Nearly half (48%) thought that the landlord already had coverage.
Although the landlord carries insurance in the building itself, the policy does not cover risks to tenants' property and liability.
For more information on how Renters insurance can protect you, feel free to get in touch with us.
ONLINE CONSUMER REVIEWS, SLAPPS - AND INSURANCE
After a dispute with a local home contracting firm, Jane Perez of Fairfax VA posted reviews on Yelp and Angie's List accusing the contractor of, among other things, damaging her home.
The contractor filed a $750,000 lawsuit against Perez alleging defamation. Although the suit hasn't been settled, it serves as a valuable reminder: If you write a negative review about a business, don't be surprised if you face a lawsuit - and make sure that your insurance protects you.
Such suits are becoming increasingly common, as people use sites such as Yelp to voice their gripes about everything from restaurants to dentists. Although many defamation lawsuits have merit, others - called "strategic lawsuits against public participations (SLAPPs) - are being filed primarily to silence consumer criticism. While some states have anti-SLAPP laws, they're often weak, which encourages plaintiff to sue.
If you get SLAPPed, insurance might not come to the rescue. Liability coverage under the basic Homeowners policy does not pay legal costs for defending lawsuits for defamation of character, slander, and copyright violation claims. However, for a few dollars, you can purchase a Personal Injury Liability endorsement that covers these exposures. Some Umbrella Liability and high-end Homeowners policies include Personal Injury coverage.
But just because you have coverage, don't start blogging, tweeting, and posting whatever you want. Intent matters; so if you knew what you were doing was wrong, your policy might not cover you.
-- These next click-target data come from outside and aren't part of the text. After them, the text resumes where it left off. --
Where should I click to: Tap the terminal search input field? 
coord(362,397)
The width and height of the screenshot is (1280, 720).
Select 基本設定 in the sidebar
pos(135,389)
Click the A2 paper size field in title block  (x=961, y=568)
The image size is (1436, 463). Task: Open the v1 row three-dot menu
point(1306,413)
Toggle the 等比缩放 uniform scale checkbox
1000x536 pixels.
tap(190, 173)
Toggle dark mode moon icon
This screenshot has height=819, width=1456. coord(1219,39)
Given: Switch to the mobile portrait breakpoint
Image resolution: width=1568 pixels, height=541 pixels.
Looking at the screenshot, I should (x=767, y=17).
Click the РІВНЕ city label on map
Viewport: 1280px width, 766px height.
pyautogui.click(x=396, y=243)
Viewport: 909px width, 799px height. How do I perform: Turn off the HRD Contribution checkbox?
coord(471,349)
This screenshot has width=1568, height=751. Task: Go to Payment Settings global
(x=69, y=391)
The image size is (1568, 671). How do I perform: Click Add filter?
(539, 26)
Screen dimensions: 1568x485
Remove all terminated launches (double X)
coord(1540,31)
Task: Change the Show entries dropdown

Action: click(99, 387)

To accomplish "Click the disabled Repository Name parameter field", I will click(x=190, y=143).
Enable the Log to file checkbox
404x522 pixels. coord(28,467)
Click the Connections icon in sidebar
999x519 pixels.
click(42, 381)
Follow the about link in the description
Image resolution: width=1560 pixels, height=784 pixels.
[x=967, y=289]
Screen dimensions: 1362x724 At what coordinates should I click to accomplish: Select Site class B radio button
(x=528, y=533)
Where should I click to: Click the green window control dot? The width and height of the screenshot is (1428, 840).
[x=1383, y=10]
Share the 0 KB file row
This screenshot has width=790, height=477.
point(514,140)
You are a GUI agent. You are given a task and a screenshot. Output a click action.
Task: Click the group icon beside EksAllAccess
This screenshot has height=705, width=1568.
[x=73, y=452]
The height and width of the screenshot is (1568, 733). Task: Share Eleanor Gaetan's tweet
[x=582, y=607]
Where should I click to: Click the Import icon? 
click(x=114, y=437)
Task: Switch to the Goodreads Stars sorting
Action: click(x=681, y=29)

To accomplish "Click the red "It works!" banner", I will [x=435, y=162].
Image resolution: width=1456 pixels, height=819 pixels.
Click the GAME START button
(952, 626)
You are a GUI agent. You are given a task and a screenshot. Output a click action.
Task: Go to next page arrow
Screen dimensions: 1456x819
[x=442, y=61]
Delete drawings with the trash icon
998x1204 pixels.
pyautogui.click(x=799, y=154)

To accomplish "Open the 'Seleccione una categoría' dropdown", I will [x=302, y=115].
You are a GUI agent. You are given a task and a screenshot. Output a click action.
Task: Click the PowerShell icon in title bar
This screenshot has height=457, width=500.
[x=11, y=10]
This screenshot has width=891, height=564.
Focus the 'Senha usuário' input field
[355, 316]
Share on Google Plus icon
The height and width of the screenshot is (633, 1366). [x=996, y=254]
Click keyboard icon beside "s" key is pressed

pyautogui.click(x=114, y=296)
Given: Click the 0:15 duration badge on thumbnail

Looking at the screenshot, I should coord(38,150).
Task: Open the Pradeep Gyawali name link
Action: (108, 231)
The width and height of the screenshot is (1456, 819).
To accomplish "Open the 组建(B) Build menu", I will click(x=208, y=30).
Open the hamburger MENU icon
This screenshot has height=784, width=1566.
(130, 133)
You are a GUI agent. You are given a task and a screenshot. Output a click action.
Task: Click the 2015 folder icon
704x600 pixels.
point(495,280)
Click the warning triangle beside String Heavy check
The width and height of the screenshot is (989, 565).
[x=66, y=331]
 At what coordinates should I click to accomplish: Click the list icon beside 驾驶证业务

Although you have a legal right to share your personal experiences as a consumer, use common sense when writing reviews: Be accurate, avoid embellishment and generalizations, and describe only what you know from personal knowledge.
P.S. If you'd like to post a review of your experiences with our agency, please feel free.
THE BETTER YOUR CREDIT, THE LOWER YOUR AUTO PREMIUMS
Your credit scores help determine what you'll pay for an auto loan - and Auto insurance.
Studies by state regulators, universities, and independent auditors show that such credit information as how often you've paid a bill more than 60 days late can predict your probability of making an Auto claim and its cost. Insurance companies use this data to help set premiums.
However, one study found that 96% of Americans don't review their credit report once a year, even when they can do so for free. According to the Federal Trade Commission, one in four consumers had errors on their reports that could affect credit scores - and 5% of these mistakes could mean that they're paying more than they should for Auto insurance and financing.
To make sure that your credit report is accurate, improve your score, and keep your Auto premiums down, experts recommend these guidelines:
Order free reports from the three credit reporting agencies (Experian, TransUnion and Equifax) through AnnualCreditReport.com , one every four months. Correct any errors immediately.
Pay your bills on time. Payment history counts for 35% of your score.
Keep your credit card balances below 20% of available credit.
Monitor your credit history. Because credit bureaus look at how long you've had an open and active line of credit, the worst thing you can do for your credit score is to close credit card accounts. Not only do you lose your credit history for that card, but your overall utilization ratio goes up.
Don't open new accounts in quick succession. This represents a greater risk, especially for people who don't have a long credit history.